### To do
Copy the records word for word, starting at the line that contains "is (805, 1512)." and ending at the line that contains "coordinates (1061, 93).".

:::::

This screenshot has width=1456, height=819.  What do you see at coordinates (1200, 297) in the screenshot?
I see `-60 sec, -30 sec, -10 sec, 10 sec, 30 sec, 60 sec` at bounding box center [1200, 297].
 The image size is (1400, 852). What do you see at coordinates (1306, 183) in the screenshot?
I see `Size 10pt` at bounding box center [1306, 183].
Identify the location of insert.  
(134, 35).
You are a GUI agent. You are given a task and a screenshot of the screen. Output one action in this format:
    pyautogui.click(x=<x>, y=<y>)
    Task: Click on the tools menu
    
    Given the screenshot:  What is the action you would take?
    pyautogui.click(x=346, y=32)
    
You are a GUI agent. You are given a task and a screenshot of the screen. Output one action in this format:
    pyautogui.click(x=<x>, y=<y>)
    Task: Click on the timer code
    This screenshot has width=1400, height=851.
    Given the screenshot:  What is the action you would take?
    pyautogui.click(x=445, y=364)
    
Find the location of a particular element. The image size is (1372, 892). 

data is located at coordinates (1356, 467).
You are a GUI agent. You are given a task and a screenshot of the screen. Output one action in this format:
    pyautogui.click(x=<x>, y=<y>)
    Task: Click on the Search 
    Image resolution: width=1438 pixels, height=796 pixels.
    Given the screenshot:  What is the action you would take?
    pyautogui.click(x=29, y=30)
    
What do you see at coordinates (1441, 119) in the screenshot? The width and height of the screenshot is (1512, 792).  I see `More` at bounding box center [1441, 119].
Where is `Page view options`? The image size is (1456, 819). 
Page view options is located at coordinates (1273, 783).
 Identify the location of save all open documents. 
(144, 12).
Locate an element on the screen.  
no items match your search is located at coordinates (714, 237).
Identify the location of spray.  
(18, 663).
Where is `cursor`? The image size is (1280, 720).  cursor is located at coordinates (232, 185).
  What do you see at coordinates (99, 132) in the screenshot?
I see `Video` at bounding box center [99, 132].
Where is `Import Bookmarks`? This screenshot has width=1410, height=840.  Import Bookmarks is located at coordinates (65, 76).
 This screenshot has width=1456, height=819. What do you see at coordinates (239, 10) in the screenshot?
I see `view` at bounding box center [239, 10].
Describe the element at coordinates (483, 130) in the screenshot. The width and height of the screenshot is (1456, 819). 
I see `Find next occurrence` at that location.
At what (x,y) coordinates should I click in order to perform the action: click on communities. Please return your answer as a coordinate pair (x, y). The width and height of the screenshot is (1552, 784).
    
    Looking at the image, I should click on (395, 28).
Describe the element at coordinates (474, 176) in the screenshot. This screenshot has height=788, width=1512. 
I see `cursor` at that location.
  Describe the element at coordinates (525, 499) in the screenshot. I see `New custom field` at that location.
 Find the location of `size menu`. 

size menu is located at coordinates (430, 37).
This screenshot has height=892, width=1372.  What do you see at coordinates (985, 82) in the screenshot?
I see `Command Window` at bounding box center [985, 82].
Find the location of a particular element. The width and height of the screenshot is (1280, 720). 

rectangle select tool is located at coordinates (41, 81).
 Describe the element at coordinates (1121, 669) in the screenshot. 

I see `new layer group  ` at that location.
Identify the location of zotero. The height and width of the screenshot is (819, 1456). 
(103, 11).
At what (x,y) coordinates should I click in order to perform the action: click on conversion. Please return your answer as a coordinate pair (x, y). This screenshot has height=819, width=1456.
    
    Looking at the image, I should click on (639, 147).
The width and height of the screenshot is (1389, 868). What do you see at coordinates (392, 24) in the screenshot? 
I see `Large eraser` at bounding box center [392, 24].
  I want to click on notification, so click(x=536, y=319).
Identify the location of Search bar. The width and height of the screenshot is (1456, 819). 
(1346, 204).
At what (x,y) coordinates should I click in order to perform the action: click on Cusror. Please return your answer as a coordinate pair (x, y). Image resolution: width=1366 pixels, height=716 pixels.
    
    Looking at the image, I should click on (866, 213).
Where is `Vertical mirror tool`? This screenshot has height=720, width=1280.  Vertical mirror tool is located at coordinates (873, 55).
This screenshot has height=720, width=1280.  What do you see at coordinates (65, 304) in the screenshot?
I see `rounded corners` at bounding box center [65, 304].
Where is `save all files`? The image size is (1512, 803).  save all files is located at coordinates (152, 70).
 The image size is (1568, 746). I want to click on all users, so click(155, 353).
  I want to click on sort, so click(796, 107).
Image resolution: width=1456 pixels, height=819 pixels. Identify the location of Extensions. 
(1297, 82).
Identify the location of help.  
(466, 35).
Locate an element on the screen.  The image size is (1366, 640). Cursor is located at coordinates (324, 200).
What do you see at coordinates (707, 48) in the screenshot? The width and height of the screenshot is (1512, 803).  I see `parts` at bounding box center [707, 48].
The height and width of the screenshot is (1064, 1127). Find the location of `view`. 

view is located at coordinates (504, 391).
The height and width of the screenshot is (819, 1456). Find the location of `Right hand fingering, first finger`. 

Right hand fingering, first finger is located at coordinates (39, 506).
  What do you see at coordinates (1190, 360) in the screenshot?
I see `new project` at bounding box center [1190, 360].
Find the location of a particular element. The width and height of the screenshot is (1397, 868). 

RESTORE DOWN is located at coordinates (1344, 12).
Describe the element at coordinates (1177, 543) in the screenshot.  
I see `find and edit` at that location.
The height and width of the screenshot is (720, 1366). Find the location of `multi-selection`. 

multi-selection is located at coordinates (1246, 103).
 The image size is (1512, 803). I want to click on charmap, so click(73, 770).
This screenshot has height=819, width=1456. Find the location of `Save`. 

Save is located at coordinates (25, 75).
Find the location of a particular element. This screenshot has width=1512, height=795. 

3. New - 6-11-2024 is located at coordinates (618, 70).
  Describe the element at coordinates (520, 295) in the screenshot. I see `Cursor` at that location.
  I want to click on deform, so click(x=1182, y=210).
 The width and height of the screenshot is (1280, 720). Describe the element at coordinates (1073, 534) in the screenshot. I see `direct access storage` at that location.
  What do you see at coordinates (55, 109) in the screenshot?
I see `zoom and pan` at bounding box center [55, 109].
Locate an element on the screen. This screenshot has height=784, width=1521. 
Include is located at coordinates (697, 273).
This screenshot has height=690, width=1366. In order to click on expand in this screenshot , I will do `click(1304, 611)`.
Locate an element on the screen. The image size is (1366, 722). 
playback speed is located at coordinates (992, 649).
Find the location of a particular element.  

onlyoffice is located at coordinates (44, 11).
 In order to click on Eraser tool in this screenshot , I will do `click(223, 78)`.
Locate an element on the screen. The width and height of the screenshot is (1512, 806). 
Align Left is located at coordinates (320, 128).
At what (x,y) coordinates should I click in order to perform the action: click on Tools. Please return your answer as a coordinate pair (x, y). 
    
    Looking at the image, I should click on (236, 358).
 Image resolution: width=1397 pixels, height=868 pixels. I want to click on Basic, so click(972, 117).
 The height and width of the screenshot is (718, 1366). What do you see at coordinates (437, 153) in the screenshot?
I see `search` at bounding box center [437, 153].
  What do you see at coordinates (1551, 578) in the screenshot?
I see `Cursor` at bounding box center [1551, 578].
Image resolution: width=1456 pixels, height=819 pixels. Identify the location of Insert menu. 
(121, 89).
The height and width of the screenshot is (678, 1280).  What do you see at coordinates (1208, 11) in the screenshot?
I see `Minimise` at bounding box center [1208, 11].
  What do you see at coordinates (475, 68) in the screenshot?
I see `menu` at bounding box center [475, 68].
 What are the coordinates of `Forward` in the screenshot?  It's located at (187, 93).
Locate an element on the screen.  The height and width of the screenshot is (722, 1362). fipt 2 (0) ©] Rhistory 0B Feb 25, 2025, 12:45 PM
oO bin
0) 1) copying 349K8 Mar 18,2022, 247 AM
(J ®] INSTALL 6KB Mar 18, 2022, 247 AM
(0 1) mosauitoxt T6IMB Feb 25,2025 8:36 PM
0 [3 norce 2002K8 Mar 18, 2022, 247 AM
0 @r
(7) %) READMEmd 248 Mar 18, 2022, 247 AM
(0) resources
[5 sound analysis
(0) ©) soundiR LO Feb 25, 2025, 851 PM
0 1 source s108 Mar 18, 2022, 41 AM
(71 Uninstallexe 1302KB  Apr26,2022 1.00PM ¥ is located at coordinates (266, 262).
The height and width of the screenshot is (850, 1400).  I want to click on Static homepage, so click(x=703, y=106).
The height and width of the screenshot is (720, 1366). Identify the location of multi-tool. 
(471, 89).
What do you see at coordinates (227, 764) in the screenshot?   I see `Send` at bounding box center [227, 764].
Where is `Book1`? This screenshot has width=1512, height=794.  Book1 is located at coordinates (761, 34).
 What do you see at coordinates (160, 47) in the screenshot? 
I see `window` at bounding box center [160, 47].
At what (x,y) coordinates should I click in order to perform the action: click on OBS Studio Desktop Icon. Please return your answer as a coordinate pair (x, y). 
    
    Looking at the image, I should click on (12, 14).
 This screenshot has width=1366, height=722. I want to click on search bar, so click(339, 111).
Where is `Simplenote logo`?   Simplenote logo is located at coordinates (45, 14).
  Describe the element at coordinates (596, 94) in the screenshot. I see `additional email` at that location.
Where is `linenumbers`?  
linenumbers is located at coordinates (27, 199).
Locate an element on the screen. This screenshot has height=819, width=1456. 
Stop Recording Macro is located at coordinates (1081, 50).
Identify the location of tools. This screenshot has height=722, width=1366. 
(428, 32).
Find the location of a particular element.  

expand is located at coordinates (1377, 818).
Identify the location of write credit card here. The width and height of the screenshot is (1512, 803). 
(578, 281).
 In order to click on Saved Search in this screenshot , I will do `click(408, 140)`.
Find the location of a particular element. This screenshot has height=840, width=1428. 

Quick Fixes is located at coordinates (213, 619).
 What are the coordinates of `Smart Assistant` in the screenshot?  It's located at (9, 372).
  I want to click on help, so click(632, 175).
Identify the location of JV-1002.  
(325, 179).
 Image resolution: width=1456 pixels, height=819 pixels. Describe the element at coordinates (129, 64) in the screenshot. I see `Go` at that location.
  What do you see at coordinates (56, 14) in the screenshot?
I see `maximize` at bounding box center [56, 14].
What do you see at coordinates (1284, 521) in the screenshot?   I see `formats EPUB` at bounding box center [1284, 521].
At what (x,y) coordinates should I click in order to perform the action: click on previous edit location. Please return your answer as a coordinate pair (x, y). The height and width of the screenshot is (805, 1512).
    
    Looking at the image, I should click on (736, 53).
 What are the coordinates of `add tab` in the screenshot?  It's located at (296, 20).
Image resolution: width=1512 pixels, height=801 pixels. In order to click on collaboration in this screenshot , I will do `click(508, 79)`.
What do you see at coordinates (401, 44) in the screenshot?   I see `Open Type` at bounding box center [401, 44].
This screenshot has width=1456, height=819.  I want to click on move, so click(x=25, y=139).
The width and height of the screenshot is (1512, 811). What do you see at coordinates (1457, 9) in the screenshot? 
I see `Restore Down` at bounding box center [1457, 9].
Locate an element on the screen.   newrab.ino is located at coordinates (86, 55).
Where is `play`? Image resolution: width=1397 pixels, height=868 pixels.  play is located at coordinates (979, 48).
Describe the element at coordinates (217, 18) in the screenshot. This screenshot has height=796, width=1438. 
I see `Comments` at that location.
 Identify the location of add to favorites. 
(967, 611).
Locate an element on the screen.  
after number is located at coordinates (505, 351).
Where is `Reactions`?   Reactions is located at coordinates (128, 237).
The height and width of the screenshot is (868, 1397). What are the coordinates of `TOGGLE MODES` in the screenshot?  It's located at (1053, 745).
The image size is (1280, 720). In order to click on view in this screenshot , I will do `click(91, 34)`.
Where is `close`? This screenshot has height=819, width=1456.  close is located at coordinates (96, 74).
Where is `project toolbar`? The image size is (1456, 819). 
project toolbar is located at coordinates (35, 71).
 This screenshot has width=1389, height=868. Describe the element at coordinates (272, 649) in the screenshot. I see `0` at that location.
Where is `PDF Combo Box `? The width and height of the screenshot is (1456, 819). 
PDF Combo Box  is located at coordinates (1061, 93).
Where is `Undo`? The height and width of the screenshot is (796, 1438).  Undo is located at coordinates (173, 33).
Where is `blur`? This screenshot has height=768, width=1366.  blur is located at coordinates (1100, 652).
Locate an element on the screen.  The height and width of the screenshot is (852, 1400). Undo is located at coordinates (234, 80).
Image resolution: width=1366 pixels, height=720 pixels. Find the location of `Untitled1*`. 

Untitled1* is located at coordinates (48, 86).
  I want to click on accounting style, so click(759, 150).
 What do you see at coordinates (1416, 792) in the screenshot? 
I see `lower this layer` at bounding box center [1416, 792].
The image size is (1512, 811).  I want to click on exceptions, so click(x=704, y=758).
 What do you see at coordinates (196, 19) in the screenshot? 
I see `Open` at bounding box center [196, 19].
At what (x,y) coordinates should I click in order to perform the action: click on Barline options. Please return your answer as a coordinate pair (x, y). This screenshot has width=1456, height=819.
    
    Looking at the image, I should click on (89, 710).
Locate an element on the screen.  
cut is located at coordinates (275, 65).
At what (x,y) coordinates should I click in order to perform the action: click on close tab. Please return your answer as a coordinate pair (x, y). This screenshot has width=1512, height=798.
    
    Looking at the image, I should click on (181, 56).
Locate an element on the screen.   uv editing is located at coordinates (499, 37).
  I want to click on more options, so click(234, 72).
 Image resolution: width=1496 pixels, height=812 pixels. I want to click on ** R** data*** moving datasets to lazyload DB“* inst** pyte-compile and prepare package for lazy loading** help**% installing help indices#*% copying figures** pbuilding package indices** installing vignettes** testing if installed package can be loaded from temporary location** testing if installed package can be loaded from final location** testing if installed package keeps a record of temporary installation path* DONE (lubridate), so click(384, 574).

:::::

### Result for this exercise
At what (x,y) coordinates should I click in order to perform the action: click on previous edit location. Please return your answer as a coordinate pair (x, y). The height and width of the screenshot is (805, 1512).
    
    Looking at the image, I should click on (736, 53).
 What are the coordinates of `add tab` in the screenshot?  It's located at (296, 20).
Image resolution: width=1512 pixels, height=801 pixels. In order to click on collaboration in this screenshot , I will do `click(508, 79)`.
What do you see at coordinates (401, 44) in the screenshot?   I see `Open Type` at bounding box center [401, 44].
This screenshot has width=1456, height=819.  I want to click on move, so click(x=25, y=139).
The width and height of the screenshot is (1512, 811). What do you see at coordinates (1457, 9) in the screenshot? 
I see `Restore Down` at bounding box center [1457, 9].
Locate an element on the screen.   newrab.ino is located at coordinates (86, 55).
Where is `play`? Image resolution: width=1397 pixels, height=868 pixels.  play is located at coordinates (979, 48).
Describe the element at coordinates (217, 18) in the screenshot. This screenshot has height=796, width=1438. 
I see `Comments` at that location.
 Identify the location of add to favorites. 
(967, 611).
Locate an element on the screen.  
after number is located at coordinates (505, 351).
Where is `Reactions`?   Reactions is located at coordinates (128, 237).
The height and width of the screenshot is (868, 1397). What are the coordinates of `TOGGLE MODES` in the screenshot?  It's located at (1053, 745).
The image size is (1280, 720). In order to click on view in this screenshot , I will do `click(91, 34)`.
Where is `close`? This screenshot has height=819, width=1456.  close is located at coordinates (96, 74).
Where is `project toolbar`? The image size is (1456, 819). 
project toolbar is located at coordinates (35, 71).
 This screenshot has width=1389, height=868. Describe the element at coordinates (272, 649) in the screenshot. I see `0` at that location.
Where is `PDF Combo Box `? The width and height of the screenshot is (1456, 819). 
PDF Combo Box  is located at coordinates (1061, 93).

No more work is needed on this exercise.